Jiney (Race Wong) is a pretty young student who disses boys to instead go out and take photos with her best friend Jas (Race’s real-life sister Rosanne Wong). She is a serious girl, with furrowed brow, oblivious to the stares and “I think you’re hot” interest of cute boys like Anson (Anson Leung) and even Janey, who proclaims she is in love with her. Instead, Jiney’s eyes scan right past them, and become enthralled in images of death, as one day she is lucky enough to have her camera in hand when a suicide leaps from a tall building right in front of her. With the blood pooling around the splattered body’s head, she thinks she may have found her artistic calling.
In her quest for her art, it is unsurprising that Jiney slowly becomes unhinged, resorting to flipping out alone in her apartment (her mom is eternally absent), painting blood-red paint into her hair, and lying in splatterings of her own artistic mess on the floor. Lucky for her, her lover Jas is always there for her, a phone call away.
Now up until this point, Ab-Normal Beauty is a kind-of interesting character study, and certainly stunning to look at. If ever a filmmaking team were to tackle the appeal and obsession behind visual art, it would be the Pang Brothers who have a visual flair like few other movie makers these days. But around half-way through, Ab-Normal Beauty takes a turn for the worse. Someone starts leaving graphically violent video tapes at Jiney’s door—horrible imagines of young women strapped to a chair, being beaten to death… YIKES! Whoever is making the tapes unsurprisingly thinks that she is turned on by the images, despite having to turn away.

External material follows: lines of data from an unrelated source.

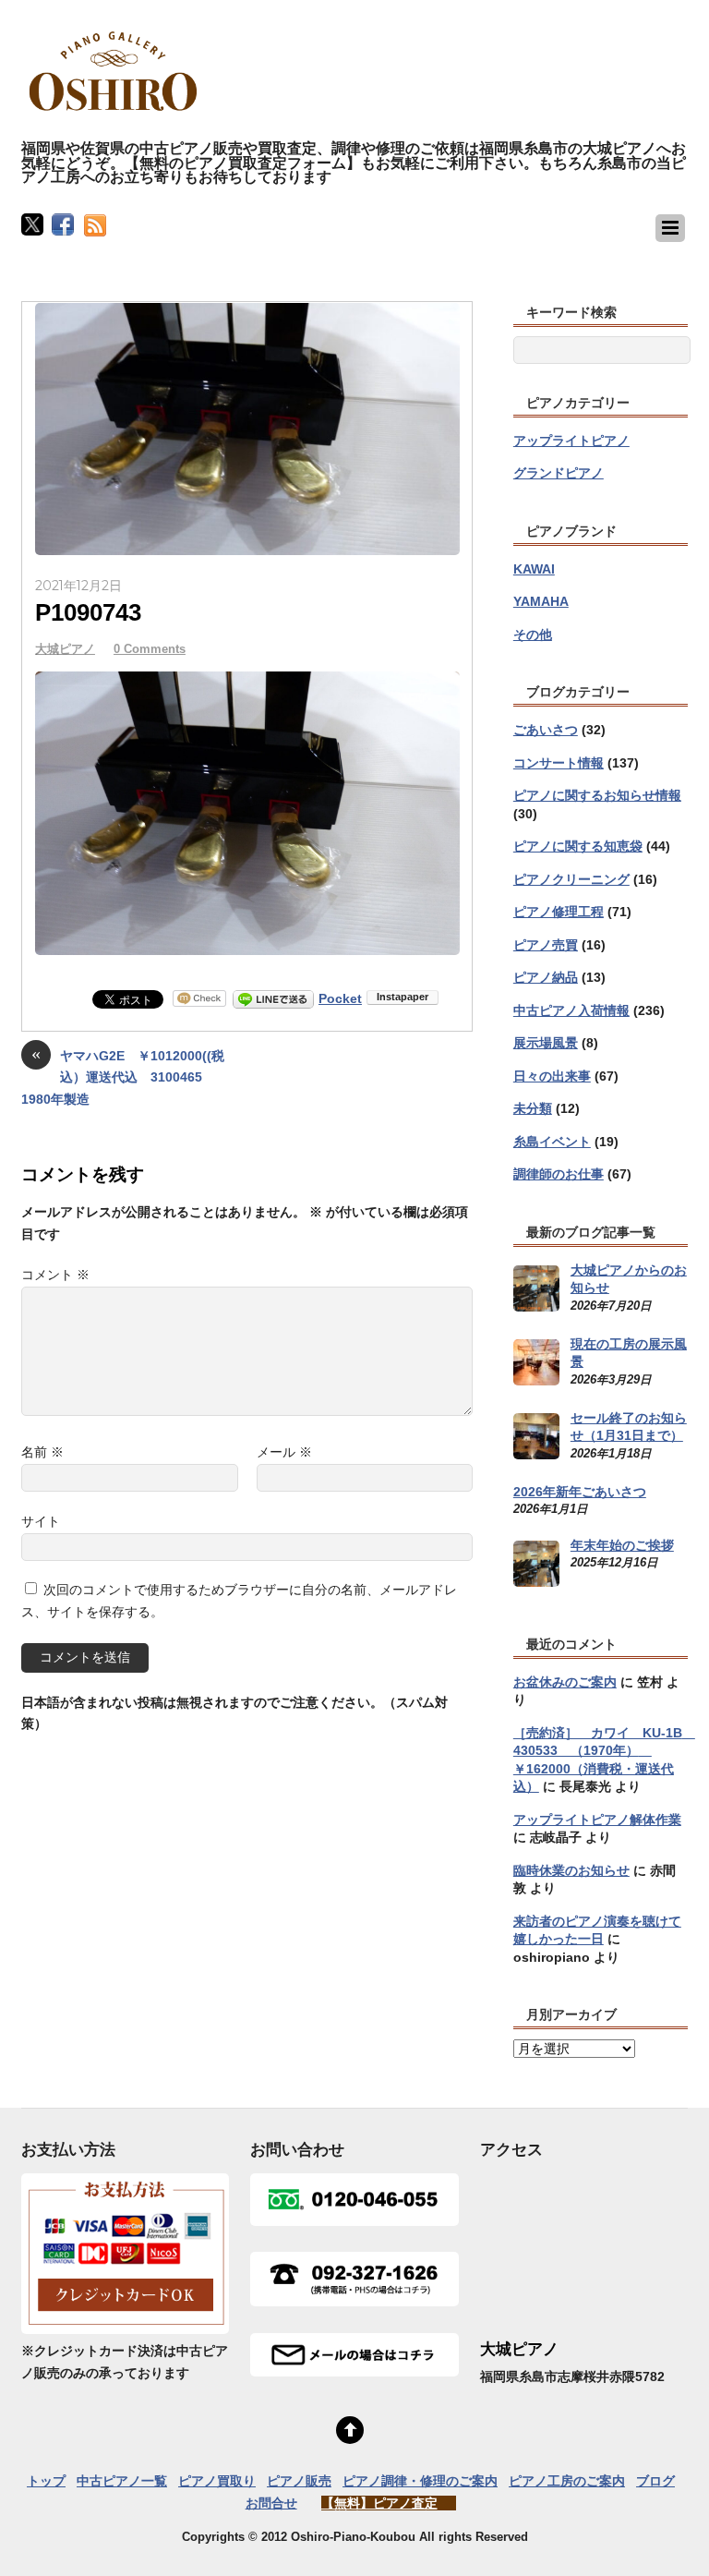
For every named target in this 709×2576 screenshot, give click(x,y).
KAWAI (534, 569)
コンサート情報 (558, 763)
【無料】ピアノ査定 (379, 2503)
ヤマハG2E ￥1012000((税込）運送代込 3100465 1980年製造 (122, 1076)
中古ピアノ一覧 (122, 2480)
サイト (40, 1521)
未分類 (532, 1108)
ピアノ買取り (217, 2480)
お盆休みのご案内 (565, 1682)
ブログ (655, 2480)
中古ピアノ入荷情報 (571, 1010)
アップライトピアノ (571, 440)
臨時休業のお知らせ (571, 1870)
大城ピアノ (65, 649)
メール (284, 1452)
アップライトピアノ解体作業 (597, 1819)
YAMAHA (541, 601)
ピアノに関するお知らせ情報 (597, 795)
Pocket (340, 998)
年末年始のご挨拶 (622, 1545)
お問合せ (271, 2503)
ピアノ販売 (299, 2480)
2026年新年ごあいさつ (579, 1491)
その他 (532, 634)
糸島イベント (552, 1141)
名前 (42, 1452)
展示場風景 (545, 1042)
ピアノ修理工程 (558, 911)
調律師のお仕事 (558, 1174)
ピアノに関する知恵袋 (578, 846)
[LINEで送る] (273, 998)
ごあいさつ (545, 729)
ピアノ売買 (545, 944)
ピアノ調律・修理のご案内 (420, 2480)
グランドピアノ (558, 473)
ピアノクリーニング (571, 879)
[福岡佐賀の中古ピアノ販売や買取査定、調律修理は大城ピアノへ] (113, 119)
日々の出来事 (552, 1076)
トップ (46, 2480)
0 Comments (150, 649)
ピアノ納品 (545, 977)
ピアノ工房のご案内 (567, 2480)
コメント (55, 1274)
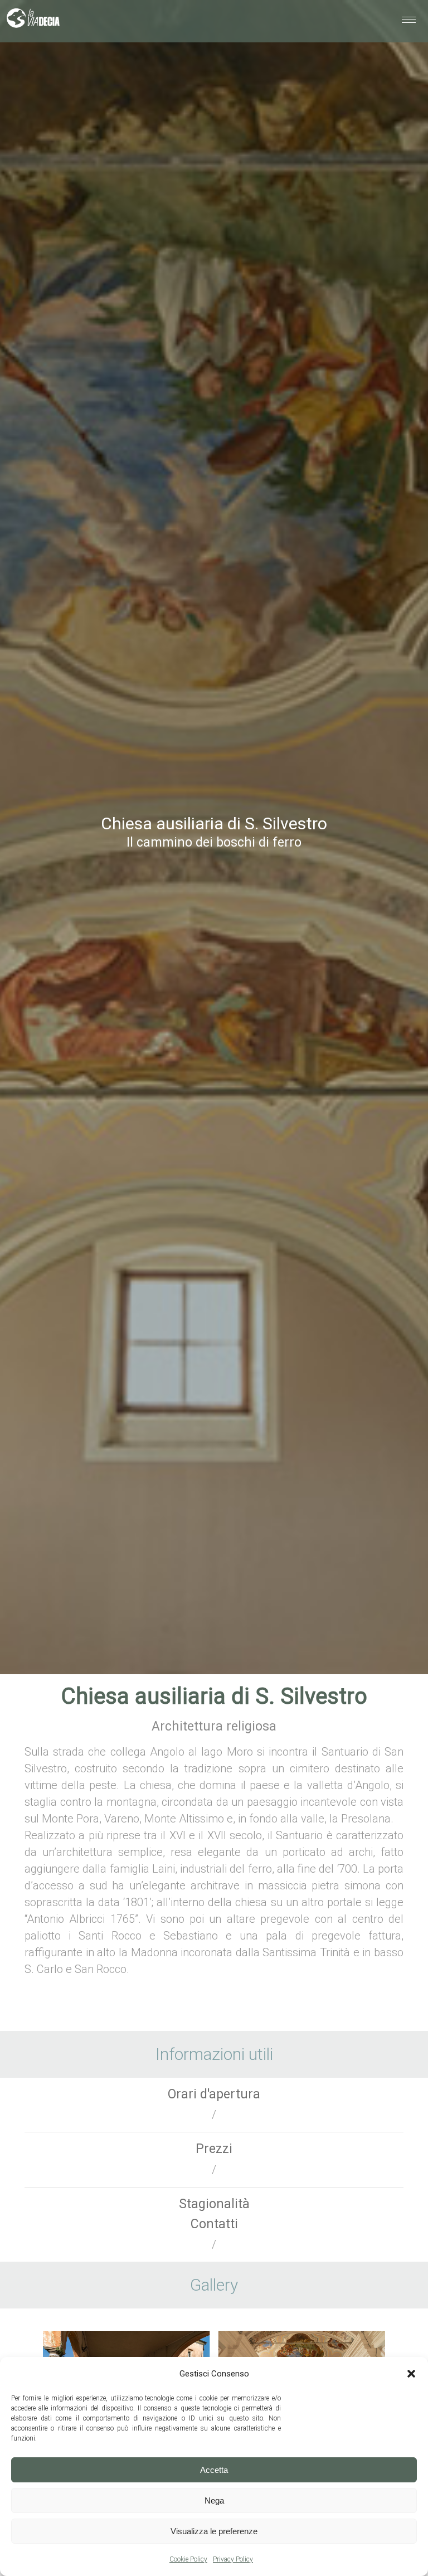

Now, I was so appalled by certain gratuitous scenes towards the end that I actually turned the film off. I decided I did not need to see the rest of the film. I was done. That’s it. But I did finish it a couple days later. Disappointingly, the film at that point had spiraled into a more run-of-the-mill gore-fest. It was almost like direct Oxide Pang got so excited himself by the art of violence, that he left original plot behind, concentrating instead on shock-value moments. It is too bad, because Ab-Normal Beauty seemed for awhile to have promise of something better.